Electronic patient records, clinical trials, DNA sequencing, and medical imaging and disease registries are a sampling of the sources contributing to the exponential growth of public databases housing biomedical information. Researchers hope mining this vast reservoir of data will accelerate the process of understanding disease while driving down the costs of developing new therapies.

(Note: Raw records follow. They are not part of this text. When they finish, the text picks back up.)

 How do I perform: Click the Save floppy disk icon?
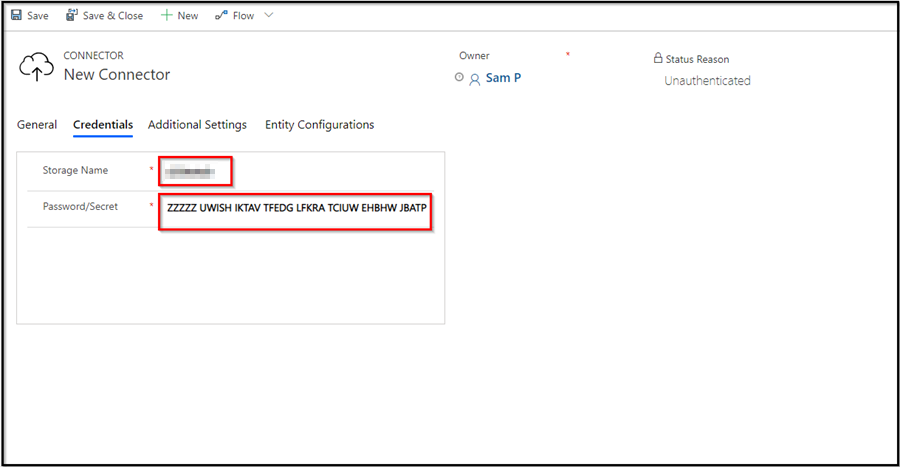[16, 16]
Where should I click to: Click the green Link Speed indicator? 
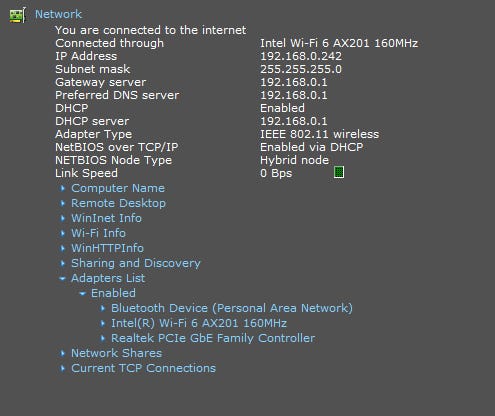339,172
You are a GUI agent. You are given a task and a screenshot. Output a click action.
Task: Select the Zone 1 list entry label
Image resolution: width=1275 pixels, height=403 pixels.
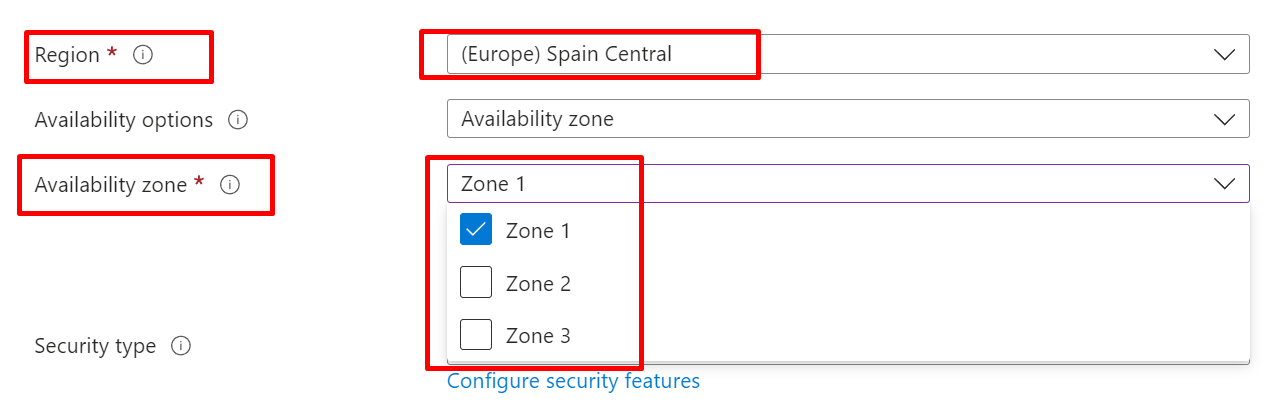[x=538, y=231]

But the challenge of harnessing big data to transform scientific research and improve human health is one that is so complex that it can’t be solved alone by a single person, institution or company; collaboration among government, academia and industry is imperative. To foster such partnerships, Stanford and Oxford University are sponsoring the Big Data in Biomedicine conference from May 21-23.
The conference is part of a big data initiative launched by Stanford and Oxford to solve large-number problems at a global scale to improve health worldwide. Euan Ashley, MD, who directs the effort at Stanford, has been involved in several major projects over the past few years to link an individual’s genome sequence to possible increases in disease risk. In the following Q&A, he shares insights about the upcoming conference program, provides an update on the initiative, and discusses how big data can drive innovation for a healthier world.
A collaborative effort between Oxford and Stanford aims to accelerate discovery from large-number data sets to provide new insight into disease and to apply targeted therapies on an unprecedented scale. In what ways are the universities currently working together to achieve this goal?
The Global Institute for Human Health Initiative is a very exciting new venture between these two universities. Catalyzed by the Li Ka Shing Foundation, the initiative draws on the complementary strengths of each institution. Stanford excels in innovation, technology and data management and analysis. Oxford has global reach through its School of Public Health. So it makes sense to work together.
One of our primary goals will be to build “bridges” between the largest databanks of health information in the world. These individual large-scale efforts are remarkable in their own way, but each one has by definition to focus primarily on its own data. This means that limited bandwidth is available to develop mechanisms of secure sharing and analysis. That bandwidth and expertise are things we hope to provide through the initiative. The seed grants awarded through our program in Data Science for Human Health are another way we have started to collaborate. Each one has an Oxford-Stanford collaboration at its heart.
Tell us more about those seed grants. How many have you awarded, and for what kinds of projects?
We received 60 applications and were able to award 12 grants totaling $807,171.48. Among the projects receiving funding were new methods for analyzing accelerometer data in smartphones, approaches to imaging data, and ideas for large scale data analysis, point of care testing for infectious disease and mobile application development. It was an amazing group of applications and I wish we could have funded more projects. At the conference, there will be a brief satellite meeting for the recipients to interact.
Let’s talk more about the upcoming conference. What else can attendees expect from it?
We have an exciting program with a number of high-profile speakers. I’m particularly pleased this year with the broad representation of presenters across sectors. There will be speakers across government, industry and academia, including representatives from the National Institutes of Health, Google, Intel, Mount Sinai and Duke.
We’ve also expanded our international reach, and one of the keynote speeches will be delivered by Ewan Birney, director of the European Bioinformatics Institute. Additionally, this year’s program includes two new topic areas: computing and architecture, which will be chaired by Hector Garcia Molina, PhD, and infectious disease genomics, a particular strength at Oxford. Another addition is the Big Data Corporate Showcase, where companies ranging from industry giants to start-ups will share their achievements and innovations related to big data. So, lots to look forward to!
Why is it so important to gather together experts across academia, technology and industry when discussing big data and human health?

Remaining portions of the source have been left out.